Natural diterpenoid compound elevates expression of Bim protein, which interacts with antiapoptotic protein Bcl-2, converting it to proapoptotic Bax-like molecule

Overwhelming evidence indicates that Bax and Bak are indispensable for mediating cytochrome c release from mitochondria during apoptosis. Here we report a Bax/Bak-independent mechanism of cytochrome c release and apoptosis. We identified a natural diterpenoid compound that induced apoptosis in bax/bak double knock-out murine embryonic fibroblasts and substantially reduced the tumor growth from these cells implanted in mice.
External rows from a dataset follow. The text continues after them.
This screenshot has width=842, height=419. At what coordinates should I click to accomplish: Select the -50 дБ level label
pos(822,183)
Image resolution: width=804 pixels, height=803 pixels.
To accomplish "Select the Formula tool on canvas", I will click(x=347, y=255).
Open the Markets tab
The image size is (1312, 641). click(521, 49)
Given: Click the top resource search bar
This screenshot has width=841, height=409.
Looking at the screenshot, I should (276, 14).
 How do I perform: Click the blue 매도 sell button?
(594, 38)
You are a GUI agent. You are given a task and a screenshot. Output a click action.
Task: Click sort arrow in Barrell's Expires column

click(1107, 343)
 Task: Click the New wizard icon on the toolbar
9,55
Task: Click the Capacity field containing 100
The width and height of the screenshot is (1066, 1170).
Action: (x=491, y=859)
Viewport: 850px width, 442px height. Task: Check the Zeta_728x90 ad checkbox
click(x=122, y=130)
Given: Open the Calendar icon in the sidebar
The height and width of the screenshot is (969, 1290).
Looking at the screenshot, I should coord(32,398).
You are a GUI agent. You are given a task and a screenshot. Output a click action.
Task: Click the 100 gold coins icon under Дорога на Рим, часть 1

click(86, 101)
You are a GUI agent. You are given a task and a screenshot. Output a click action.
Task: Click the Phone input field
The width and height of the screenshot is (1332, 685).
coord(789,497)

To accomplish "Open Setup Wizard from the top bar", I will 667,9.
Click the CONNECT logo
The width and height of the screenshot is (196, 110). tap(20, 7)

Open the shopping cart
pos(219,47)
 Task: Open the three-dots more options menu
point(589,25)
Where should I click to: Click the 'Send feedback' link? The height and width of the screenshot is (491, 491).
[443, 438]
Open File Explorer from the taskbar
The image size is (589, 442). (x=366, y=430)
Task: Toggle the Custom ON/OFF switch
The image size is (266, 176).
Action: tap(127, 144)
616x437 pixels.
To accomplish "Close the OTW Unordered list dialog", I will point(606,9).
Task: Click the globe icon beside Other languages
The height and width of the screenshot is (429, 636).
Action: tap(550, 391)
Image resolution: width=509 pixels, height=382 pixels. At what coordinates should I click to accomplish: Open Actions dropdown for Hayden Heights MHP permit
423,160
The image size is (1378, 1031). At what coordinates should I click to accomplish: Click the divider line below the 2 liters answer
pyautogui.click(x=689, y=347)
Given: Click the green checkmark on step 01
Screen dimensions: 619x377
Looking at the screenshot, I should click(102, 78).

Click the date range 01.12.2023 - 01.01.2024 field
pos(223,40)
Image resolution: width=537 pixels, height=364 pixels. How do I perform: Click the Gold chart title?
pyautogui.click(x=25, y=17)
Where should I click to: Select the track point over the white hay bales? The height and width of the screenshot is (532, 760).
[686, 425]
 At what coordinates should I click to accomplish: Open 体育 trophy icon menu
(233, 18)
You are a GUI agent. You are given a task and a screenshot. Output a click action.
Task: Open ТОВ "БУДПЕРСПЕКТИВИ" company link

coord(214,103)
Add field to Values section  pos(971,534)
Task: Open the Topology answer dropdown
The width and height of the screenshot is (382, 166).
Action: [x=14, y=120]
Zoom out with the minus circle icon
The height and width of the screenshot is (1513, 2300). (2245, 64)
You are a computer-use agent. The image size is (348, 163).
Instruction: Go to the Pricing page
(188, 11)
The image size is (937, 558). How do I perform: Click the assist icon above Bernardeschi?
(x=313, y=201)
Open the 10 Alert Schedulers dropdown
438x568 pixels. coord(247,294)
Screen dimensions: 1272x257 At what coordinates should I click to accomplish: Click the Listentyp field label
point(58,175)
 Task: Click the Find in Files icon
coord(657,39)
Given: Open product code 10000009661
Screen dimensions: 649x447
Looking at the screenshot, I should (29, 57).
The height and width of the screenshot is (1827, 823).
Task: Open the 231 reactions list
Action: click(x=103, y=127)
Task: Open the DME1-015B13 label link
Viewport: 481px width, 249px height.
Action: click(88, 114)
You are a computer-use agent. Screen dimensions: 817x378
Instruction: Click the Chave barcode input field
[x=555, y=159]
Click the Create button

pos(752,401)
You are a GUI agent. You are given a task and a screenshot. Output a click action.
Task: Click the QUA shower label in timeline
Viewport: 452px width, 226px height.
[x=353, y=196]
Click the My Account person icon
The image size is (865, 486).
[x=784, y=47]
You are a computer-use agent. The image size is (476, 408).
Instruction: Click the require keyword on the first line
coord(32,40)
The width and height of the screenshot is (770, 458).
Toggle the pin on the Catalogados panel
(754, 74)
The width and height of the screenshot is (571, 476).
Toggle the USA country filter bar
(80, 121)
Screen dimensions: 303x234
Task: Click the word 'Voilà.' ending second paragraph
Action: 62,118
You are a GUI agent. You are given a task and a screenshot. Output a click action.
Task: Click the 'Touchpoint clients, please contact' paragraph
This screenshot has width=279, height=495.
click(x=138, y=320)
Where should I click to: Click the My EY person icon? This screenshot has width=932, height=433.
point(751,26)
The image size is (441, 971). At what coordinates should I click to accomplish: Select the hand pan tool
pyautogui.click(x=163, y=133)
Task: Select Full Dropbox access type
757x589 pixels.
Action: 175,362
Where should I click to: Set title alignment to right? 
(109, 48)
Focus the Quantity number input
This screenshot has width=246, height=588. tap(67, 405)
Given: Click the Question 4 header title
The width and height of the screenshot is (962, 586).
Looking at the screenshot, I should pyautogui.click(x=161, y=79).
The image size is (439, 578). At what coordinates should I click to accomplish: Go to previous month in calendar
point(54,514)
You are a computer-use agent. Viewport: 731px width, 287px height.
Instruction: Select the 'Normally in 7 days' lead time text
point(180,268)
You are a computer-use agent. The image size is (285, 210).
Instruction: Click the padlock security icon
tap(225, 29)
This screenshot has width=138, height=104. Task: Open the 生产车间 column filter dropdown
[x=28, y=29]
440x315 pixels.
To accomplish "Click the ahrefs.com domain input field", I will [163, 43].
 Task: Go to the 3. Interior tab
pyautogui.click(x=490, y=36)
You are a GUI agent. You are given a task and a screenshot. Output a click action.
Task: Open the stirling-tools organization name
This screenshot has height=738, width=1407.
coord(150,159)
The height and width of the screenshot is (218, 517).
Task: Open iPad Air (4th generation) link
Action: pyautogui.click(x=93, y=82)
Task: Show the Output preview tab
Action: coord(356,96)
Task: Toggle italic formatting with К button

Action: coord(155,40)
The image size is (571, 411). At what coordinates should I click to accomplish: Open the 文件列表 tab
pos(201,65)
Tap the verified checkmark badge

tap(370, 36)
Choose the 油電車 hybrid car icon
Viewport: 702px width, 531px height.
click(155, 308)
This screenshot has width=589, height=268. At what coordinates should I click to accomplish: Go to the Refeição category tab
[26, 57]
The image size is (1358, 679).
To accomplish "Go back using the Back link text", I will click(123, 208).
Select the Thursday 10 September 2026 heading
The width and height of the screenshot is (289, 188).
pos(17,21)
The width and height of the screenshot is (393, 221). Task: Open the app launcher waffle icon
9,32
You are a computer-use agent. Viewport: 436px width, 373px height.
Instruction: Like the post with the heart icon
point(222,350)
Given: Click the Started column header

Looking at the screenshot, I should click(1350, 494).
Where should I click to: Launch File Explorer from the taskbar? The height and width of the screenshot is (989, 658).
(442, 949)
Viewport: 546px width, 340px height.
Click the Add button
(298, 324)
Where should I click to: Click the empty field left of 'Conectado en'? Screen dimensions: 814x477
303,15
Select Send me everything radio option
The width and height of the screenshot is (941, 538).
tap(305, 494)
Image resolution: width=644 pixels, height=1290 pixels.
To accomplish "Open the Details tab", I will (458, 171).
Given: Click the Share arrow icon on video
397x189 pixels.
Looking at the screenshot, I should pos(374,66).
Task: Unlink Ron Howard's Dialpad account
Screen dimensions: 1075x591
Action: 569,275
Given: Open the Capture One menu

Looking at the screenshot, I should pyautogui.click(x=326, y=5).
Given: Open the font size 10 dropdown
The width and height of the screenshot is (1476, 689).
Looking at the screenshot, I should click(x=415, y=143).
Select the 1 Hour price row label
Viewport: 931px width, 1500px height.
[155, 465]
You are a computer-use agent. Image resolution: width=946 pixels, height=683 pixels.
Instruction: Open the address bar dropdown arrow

Treatment with the compound significantly increased expression of Bim, which migrated to mitochondria, altering the conformation of and forming oligomers with resident Bcl-2 to induce cytochrome c release and caspase activation. Importantly, purified Bim and Bcl-2 proteins cooperated to permeabilize a model mitochondrial outer membrane; this was accompanied by oligomerization of these proteins and deep embedding of Bcl-2 in the membrane. Therefore, the diterpenoid compound induces a structural and functional conversion of Bcl-2 through Bim to permeabilize the mitochondrial outer membrane, thereby inducing apoptosis independently of Bax and Bak. Because Bcl-2 family proteins play important roles in cancer development and relapse, this novel cell death mechanism can be explored for developing more effective anticancer therapeutics.